Thinking about the year 2100 in the U.S..  

  • I see a world still in transition  from one model of living to another. There has been a lot of migration both to different regions of the country and to different types of communities.   A lot of people have moved to strong local communities that have a greater self sufficiency.
  • Many new communities are centered around farming.  
  • The central farming we have now is diminished, although still working and necessary.  There are still mass centers of livestock, like large poultry farms, and vast greenhouses growing food.
  •  Global centralization has greatly diminished but it still exists.  It's still in flux.  Countries that had been great sources of rice, for example, are under water. Other countries are too hot to live in them.  
  • The tropical fruit industry has completely shifted because of some regions being under water. It's in disarray.
  • Food is the most expensive commodity now. 
  • Greenhouses control temperature and moisture in a state-of-the-art way that uses sustainable energy, mostly solar, and minimizes plants' need for moisture and nutrients. Local communities supplement these centralized farms with local farms.
  • I also see a wide range in the way localities operate.  Some parts of the country will continue in similar fashion as today.  They will live harsher existences under the old patriarchal model, like sharecropping and near slavery to some wealthy barons. This is the logical outcome of our current system.  Other communities will operate according to altruistic, matriarchal model for the good of all. 

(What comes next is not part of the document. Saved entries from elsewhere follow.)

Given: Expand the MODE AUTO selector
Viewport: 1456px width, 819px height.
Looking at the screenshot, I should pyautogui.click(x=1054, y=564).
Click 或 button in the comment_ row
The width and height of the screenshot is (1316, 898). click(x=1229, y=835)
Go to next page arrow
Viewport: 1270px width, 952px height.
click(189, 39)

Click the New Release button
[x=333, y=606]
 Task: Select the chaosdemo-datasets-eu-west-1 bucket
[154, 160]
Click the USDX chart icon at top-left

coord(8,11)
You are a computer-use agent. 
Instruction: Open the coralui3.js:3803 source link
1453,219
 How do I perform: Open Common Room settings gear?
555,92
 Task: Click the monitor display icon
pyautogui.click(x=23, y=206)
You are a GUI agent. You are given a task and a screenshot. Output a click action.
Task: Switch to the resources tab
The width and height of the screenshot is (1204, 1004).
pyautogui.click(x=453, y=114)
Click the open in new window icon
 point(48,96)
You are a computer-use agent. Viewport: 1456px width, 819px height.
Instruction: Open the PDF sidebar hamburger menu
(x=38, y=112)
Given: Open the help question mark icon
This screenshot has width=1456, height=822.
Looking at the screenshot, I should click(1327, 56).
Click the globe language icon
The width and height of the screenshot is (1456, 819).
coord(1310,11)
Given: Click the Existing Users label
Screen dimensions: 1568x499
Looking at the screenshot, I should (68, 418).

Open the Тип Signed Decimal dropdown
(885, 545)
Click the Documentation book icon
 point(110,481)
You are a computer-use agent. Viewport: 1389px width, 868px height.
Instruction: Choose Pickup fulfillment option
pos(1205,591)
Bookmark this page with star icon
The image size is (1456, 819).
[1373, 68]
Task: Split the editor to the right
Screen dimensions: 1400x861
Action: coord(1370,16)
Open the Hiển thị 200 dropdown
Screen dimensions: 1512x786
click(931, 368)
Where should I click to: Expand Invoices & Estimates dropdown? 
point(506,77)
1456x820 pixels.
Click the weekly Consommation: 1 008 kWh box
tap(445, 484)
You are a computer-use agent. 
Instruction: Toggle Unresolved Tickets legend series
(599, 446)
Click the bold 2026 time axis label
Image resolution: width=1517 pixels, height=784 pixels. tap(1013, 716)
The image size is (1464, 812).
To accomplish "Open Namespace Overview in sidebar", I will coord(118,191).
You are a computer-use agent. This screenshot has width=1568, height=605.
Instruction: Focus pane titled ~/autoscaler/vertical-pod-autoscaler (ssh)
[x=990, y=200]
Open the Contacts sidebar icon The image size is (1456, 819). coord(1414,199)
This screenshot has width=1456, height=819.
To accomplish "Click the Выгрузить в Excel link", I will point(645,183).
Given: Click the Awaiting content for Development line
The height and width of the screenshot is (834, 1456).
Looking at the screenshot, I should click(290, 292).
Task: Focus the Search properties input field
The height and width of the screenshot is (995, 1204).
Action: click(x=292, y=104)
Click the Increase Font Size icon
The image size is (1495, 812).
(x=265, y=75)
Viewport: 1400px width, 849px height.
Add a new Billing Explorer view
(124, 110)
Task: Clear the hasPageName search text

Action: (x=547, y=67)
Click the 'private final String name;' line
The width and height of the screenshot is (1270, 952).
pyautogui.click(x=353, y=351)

  • Leaders in the thriving communities will have to be primarily motivated by altruism rather than self interest. They will see the people they are leading as a tribe. There will be limits on how much a leader and top leadership can earn.
  • There will be a wide range of communities  in the Western world .  I see one model that exists today that will work for some -- the spiritual community. Not religious though.  Everyone contributes except those who are too young, too infirm, or physically or mentally challenged. it's a combination of free market and socialism, where certain entitlements will exist, like health care and minimum income.  
  • I see another model that looks a little like Denmark.  Take a look at Denmark. It can sustain a very large community - in the millions of people. 
  • Social scientists will study the range of communities and write about the ideal size and arrangements.  The answers to these questions in part already exist. I need to look closer at this another time.
  • I'd like for our January 22 Read the Future night to breeze past 2018 and 2019 and focus more on the very long term.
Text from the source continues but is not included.